Ans: Venus and Mars are the closest planets to Earth's orbit in the solar system.
Q3. Look at the average surface temperatures of the planets.
a) The temperatures of seven of the planets appear to fit a pattern. Which planet appears to have an anomalous temperature (does not fit the pattern)?
b) Describe the pattern of the temperatures of the other seven planets in relation to their distance from the Sun?
Ans :
(a) Venus has an anomalous temperature compared to other planets. Despite being second from the Sun, its thick atmosphere leads to higher temperatures than those of Mercury.
(b) Generally, the further a planet is from the Sun, the cooler its temperature. This trend is due to the decrease in solar radiation received as the distance from the Sun increases.
Q4. The number of moons orbiting each of the outer four planets in the Solar System is much higher than the number of moons orbiting the four inner planets. Suggest a reason why this might be.
Ans: The outer planets, being gas giants, have stronger gravitational fields that can capture more moons. Additionally, their location in the colder outer part of the solar system allows them to retain captured objects more easily than the inner rocky planets.

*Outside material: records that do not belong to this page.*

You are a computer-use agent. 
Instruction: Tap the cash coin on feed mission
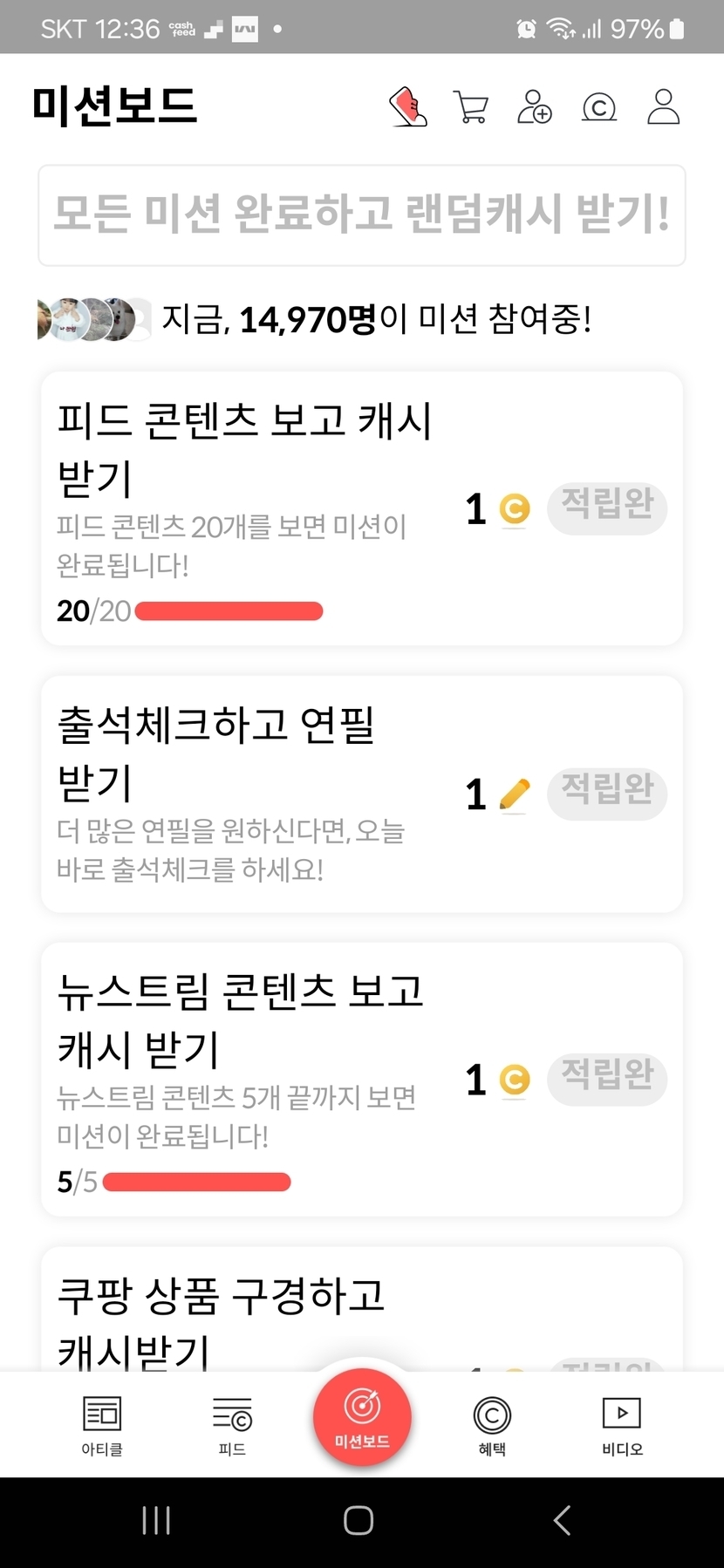[x=515, y=508]
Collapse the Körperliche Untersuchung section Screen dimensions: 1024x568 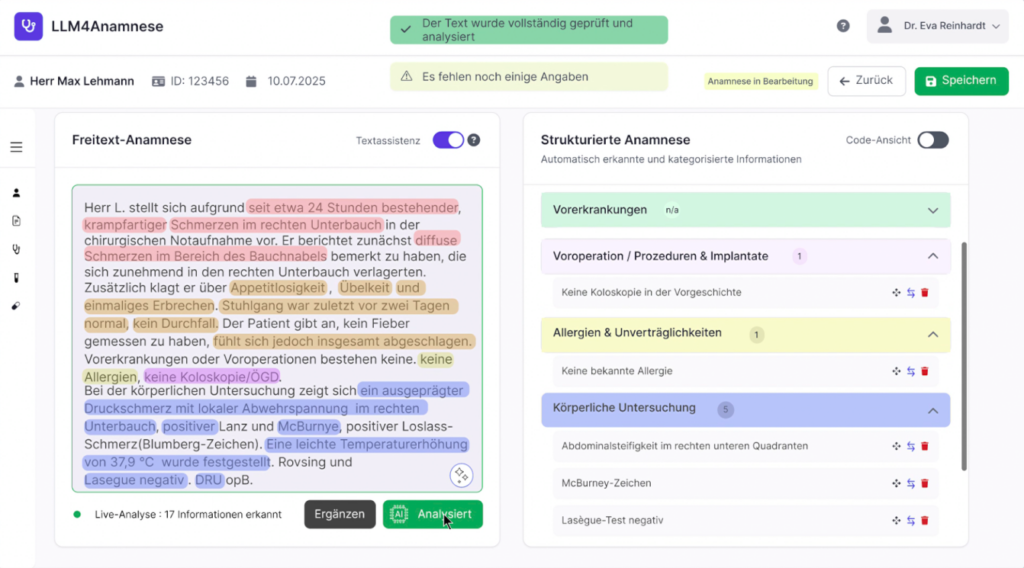(x=932, y=410)
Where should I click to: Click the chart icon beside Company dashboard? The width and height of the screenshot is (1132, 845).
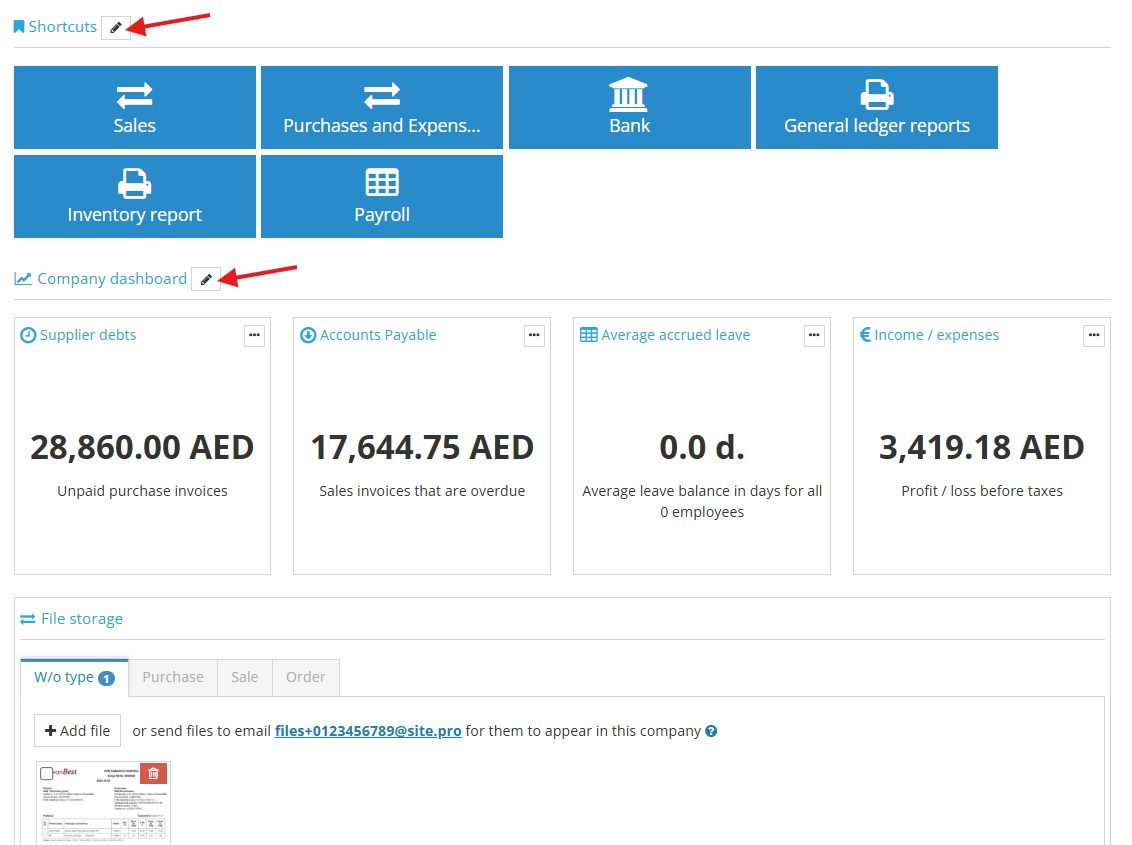coord(23,278)
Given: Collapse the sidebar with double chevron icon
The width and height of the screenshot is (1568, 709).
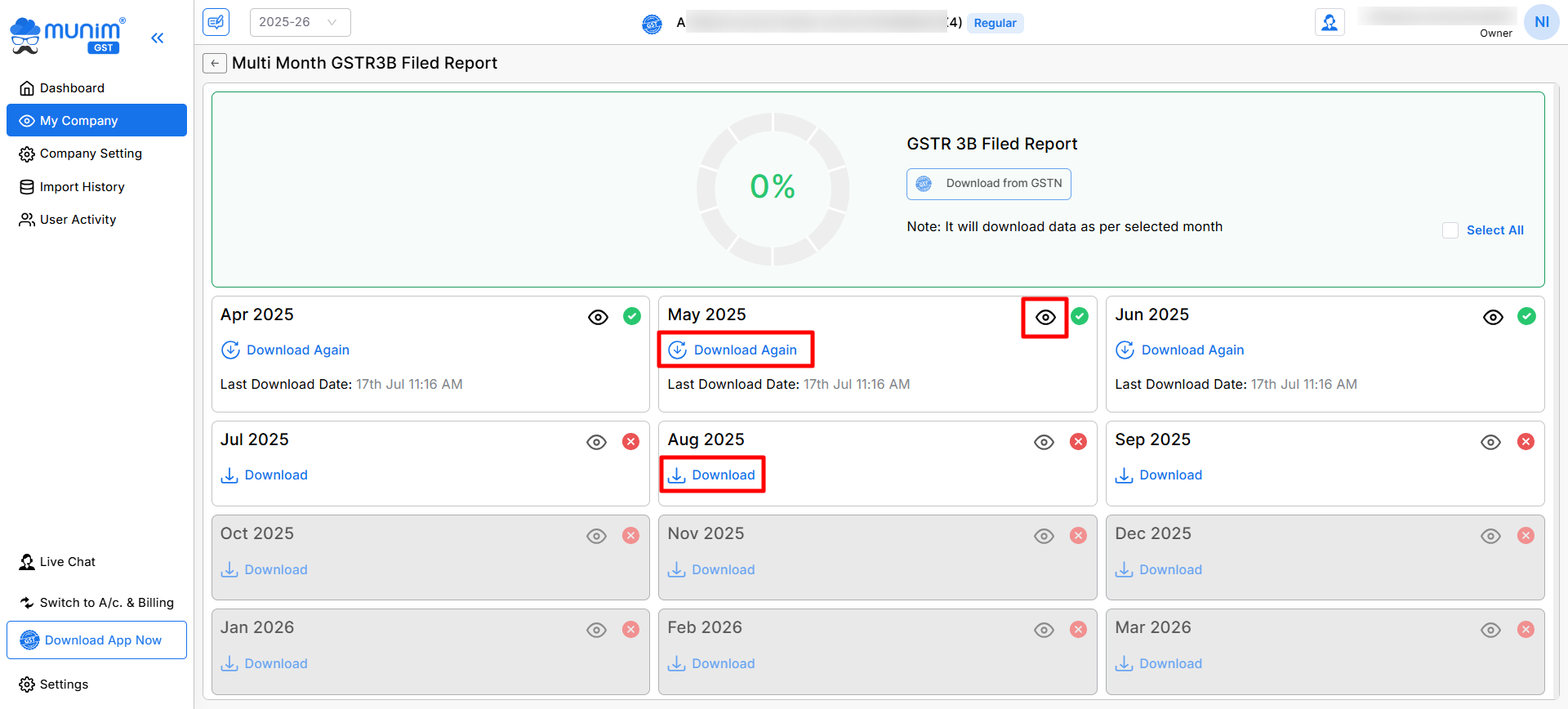Looking at the screenshot, I should point(158,38).
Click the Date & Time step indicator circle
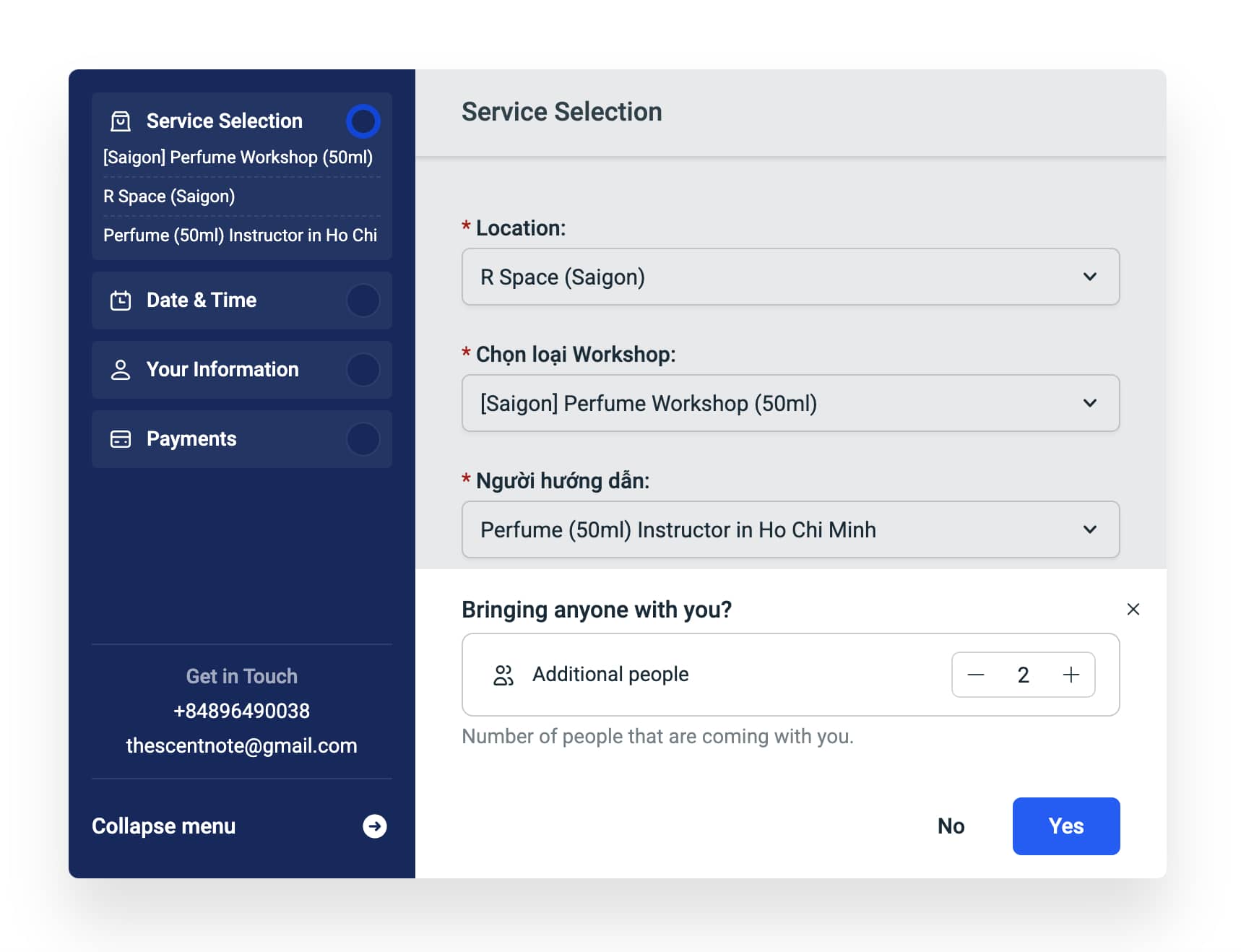 [x=363, y=300]
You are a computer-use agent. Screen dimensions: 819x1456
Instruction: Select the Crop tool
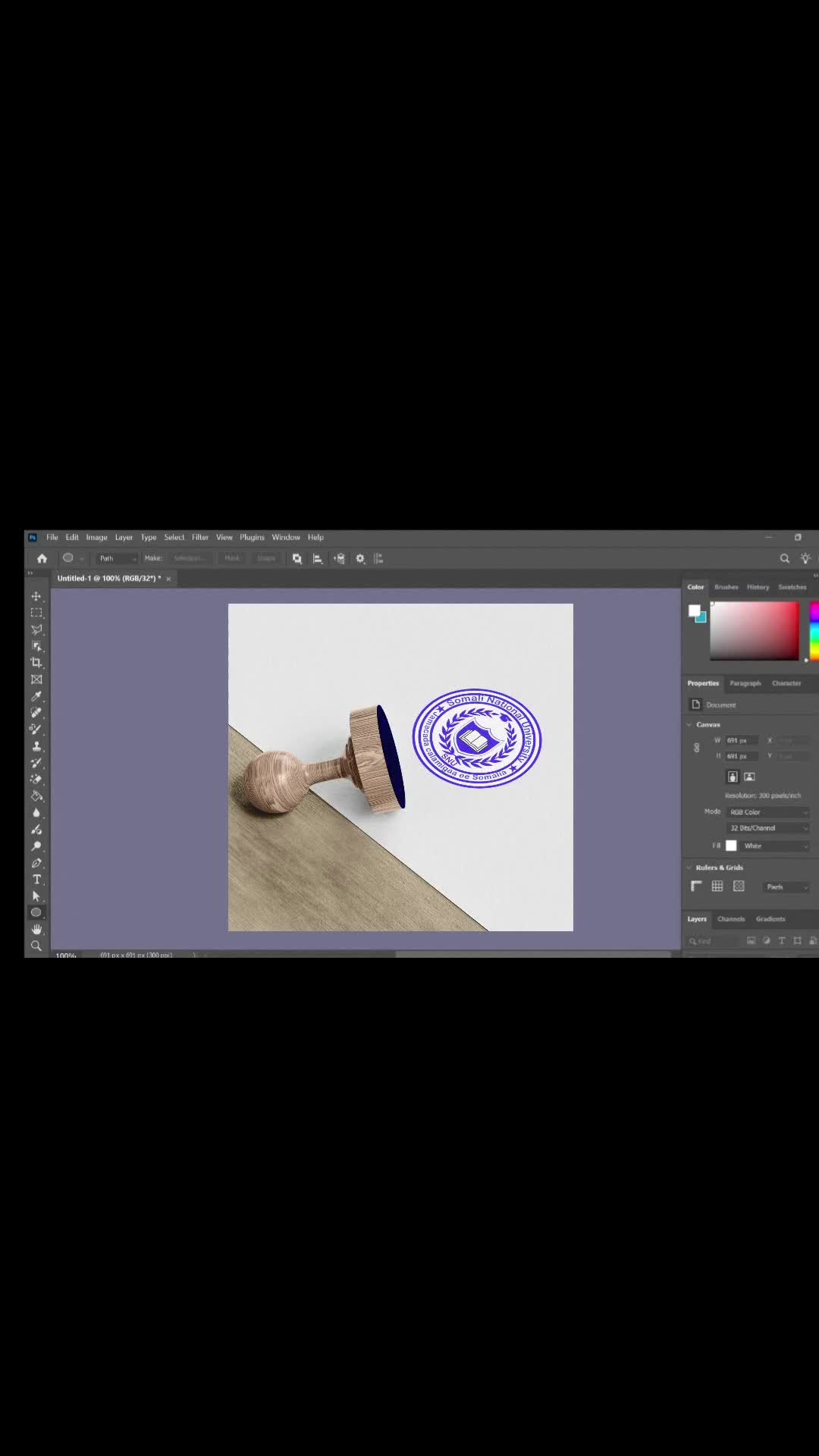[36, 663]
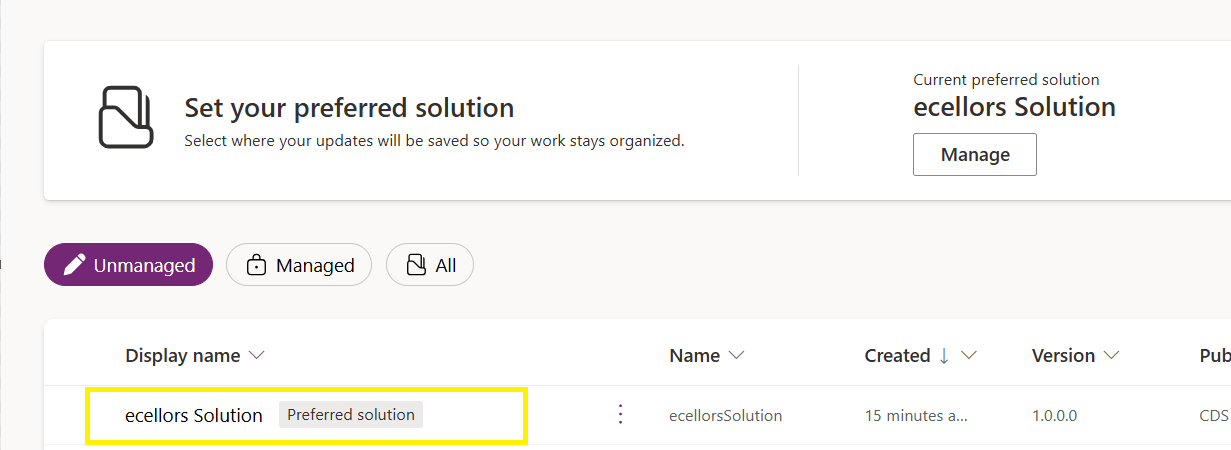The image size is (1231, 450).
Task: Open the Name column dropdown chevron
Action: pos(737,356)
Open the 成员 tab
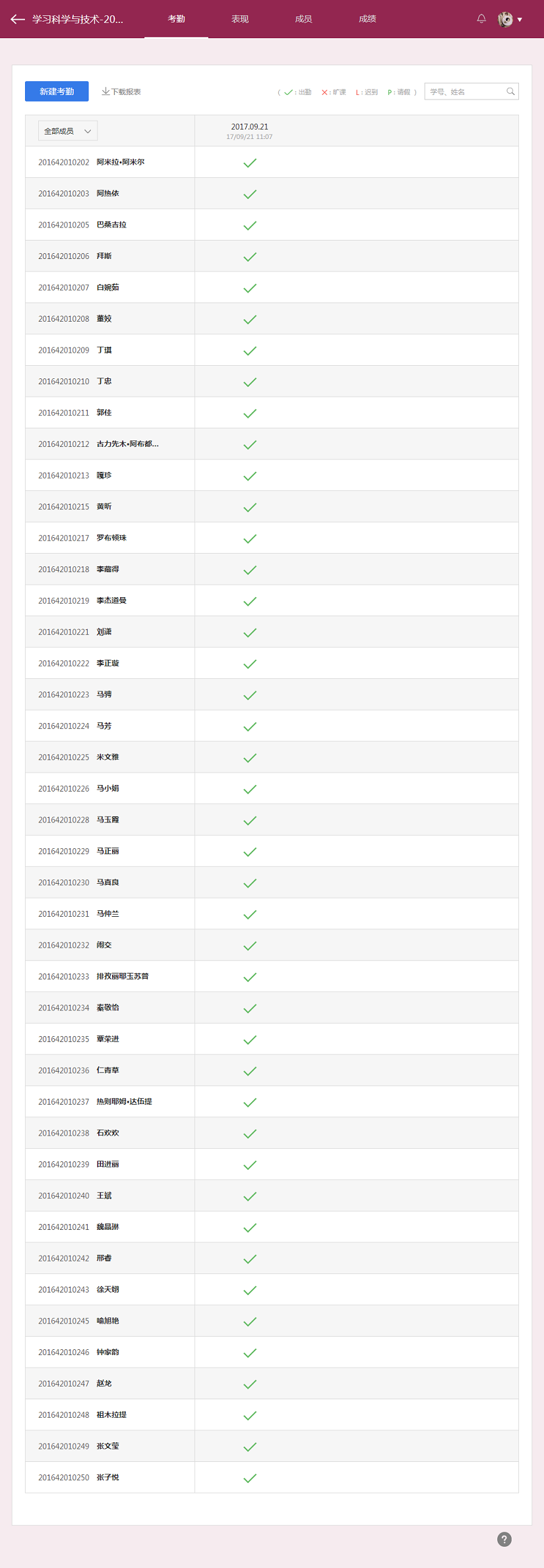544x1568 pixels. click(303, 19)
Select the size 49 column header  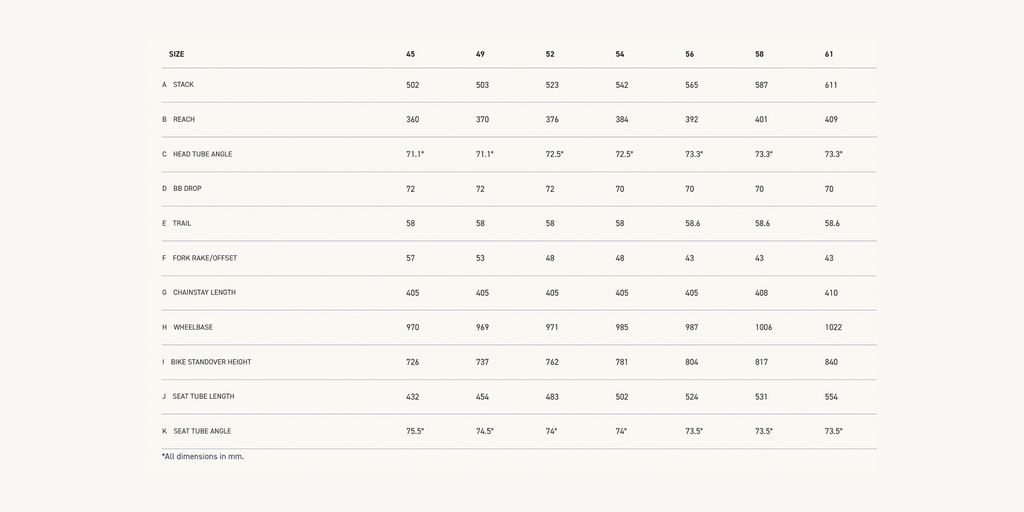(480, 54)

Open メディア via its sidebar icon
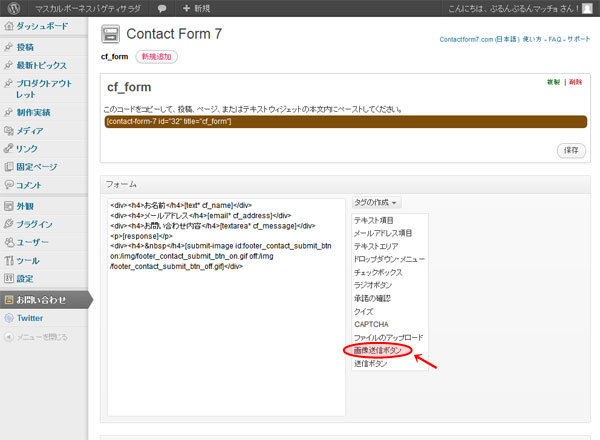pyautogui.click(x=8, y=130)

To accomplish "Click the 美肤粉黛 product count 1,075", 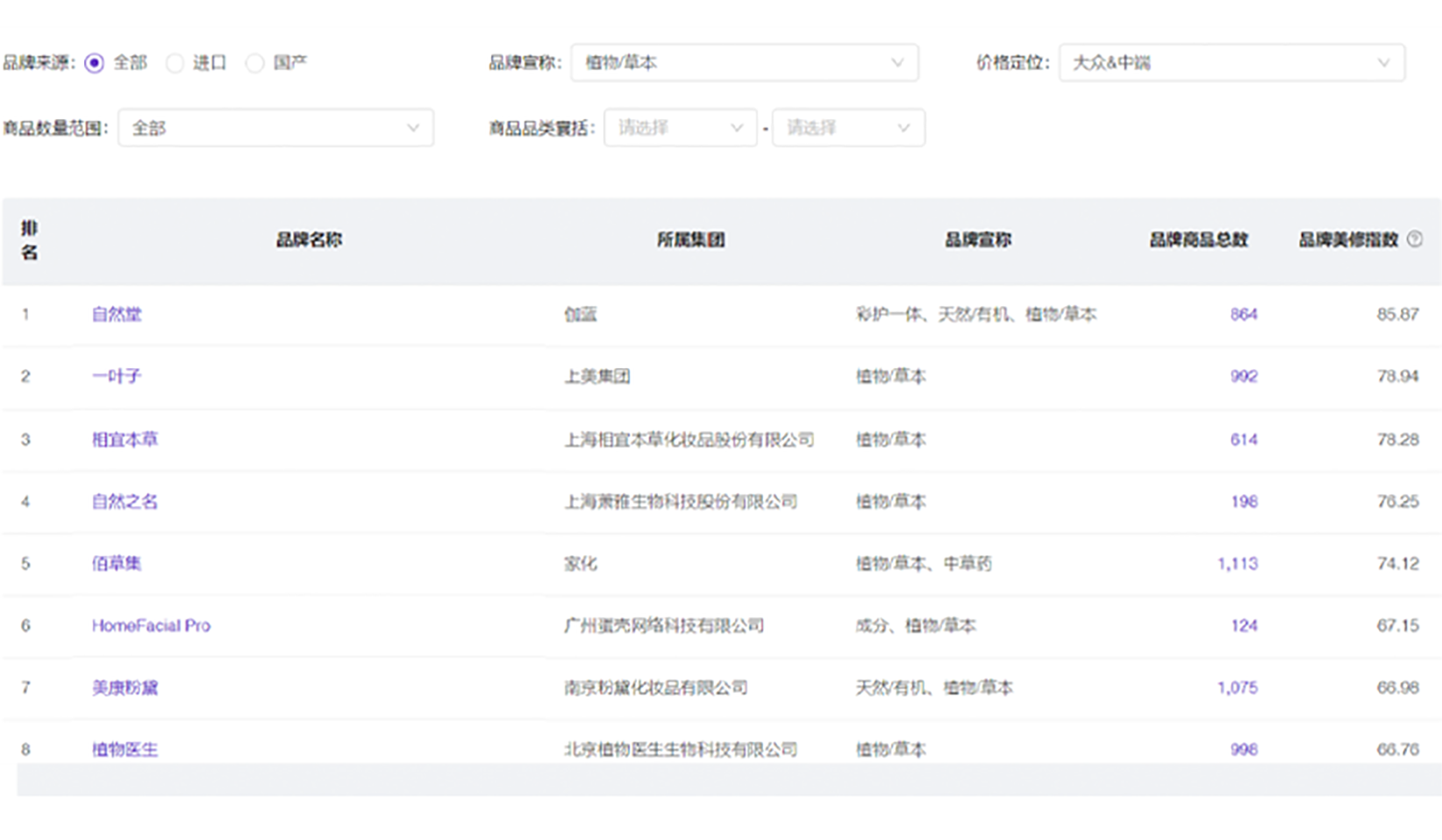I will point(1237,687).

Q5. Draw a timeline of the discovery of the planets in the Solar System.
Ans: A timeline would start with the ancient known planets visible to the naked eye: Mercury, Venus, Mars, Jupiter, and Saturn. It would then include Uranus (1781), Neptune (1846), and the reclassification of Pluto as a dwarf planet in 2006.
Q6. Use the example of the discovery of Neptune to describe how scientists make predictions and test them against evidence.
Ans: Neptune's existence was predicted based on irregularities in Uranus's orbit, attributed to gravitational perturbations by an unknown planet. Johann Galle observed Neptune in 1846 near the position calculated by Urbain Le Verrier, confirming the predictions based on gravitational theory.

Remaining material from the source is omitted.